Low rank. Lightweight. Effective enough for a proof-of-concept.

Step 3: Training on Apple Silicon with MPS

Apple's M1/M2 chips support PyTorch's MPS (Metal Performance Shaders) backend, which lets you use the GPU cores in the chip for training - no NVIDIA required.

The training loop is a custom implementation (bypassing HuggingFace's Trainer) to give tighter control over memory usage and real-time progress feedback. Configuration is straightforward:

model_name: "microsoft/phi-2"
learning_rate: 0.0005
batch_size: 1
num_epochs: 1
max_length: 2048

Training 500 samples for one epoch took about 6.5 minutes on an M1 Max. Loss dropped from 0.4566 → 0.1959 - a solid convergence for a POC run.

Step 4: Merging the Model for Clean Deployment

After training, you have two things: the original base model and the LoRA adapter weights.
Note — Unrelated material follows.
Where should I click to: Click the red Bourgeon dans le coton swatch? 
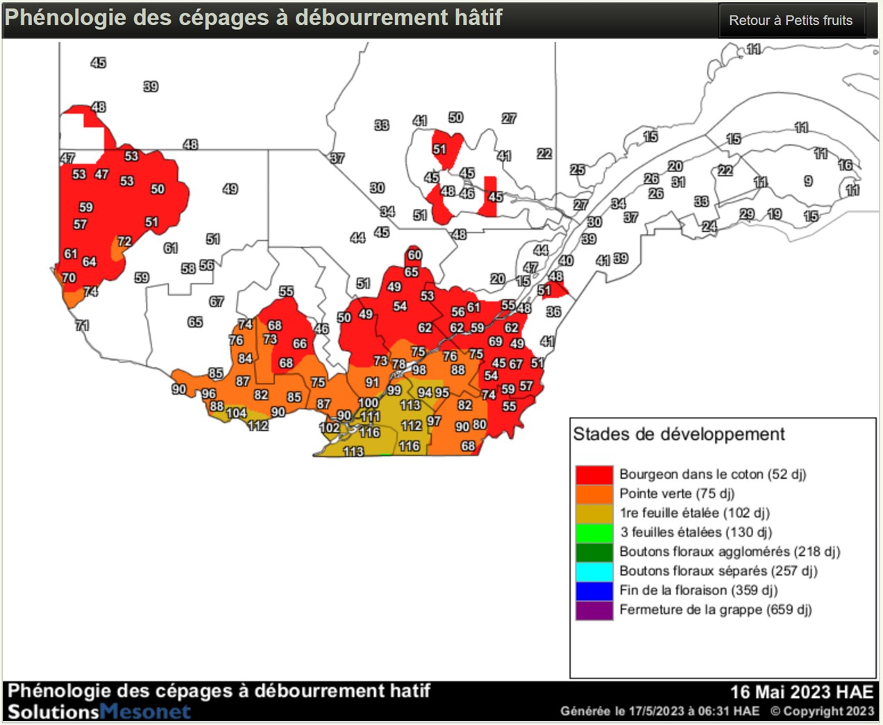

At inference time you can load both together - but that means your deployment requires the PEFT library and the overhead of composing adapters on the fly.

The cleaner production path is to merge them:

model = model.merge_and_unload()  # fuses LoRA weights into base model
model.save_pretrained("output/merged_model/")

The result is a single standalone model (~5.5 GB) that loads and runs like any normal HuggingFace model - no PEFT, no adapters, no extra dependencies.

Step 5: The Interface

The Streamlit app wraps everything into a four-page UI: Home, Preprocessing, Fine-tuning, and Inference.

At query time, the prompt is formatted as:

Question: What are the rights of a data subject under GDPR?

The app checks for a merged model first, falls back to the LoRA adapter if none exists, and displays the generated response along with token counts so you can see exactly how much of the context window you're consuming.

Does It Actually Work?

Short answer: yes, noticeably.

Side-by-side comparisons between the base Phi-2 and the fine-tuned version show a clear difference in GDPR-specific density. The fine-tuned model references specific obligations, data subject rights, and regulatory terminology that the base model glosses over or hallucinates.

It's not perfect - one epoch on 500 chunks is a POC, not a production system. But it validates the pipeline. The model learns from the source material.

And if you're shipping any of this to production, the operational risks of LLM APIs - rate limits, prompt injection, data-exfiltration surfaces - deserve their own look before you put a fine-tuned model in front of users.

The Takeaway

A regulatory AI assistant doesn't have to be generic. Grounded in the source, running on a laptop, costing nothing to iterate on. That's the bar now - not the exception.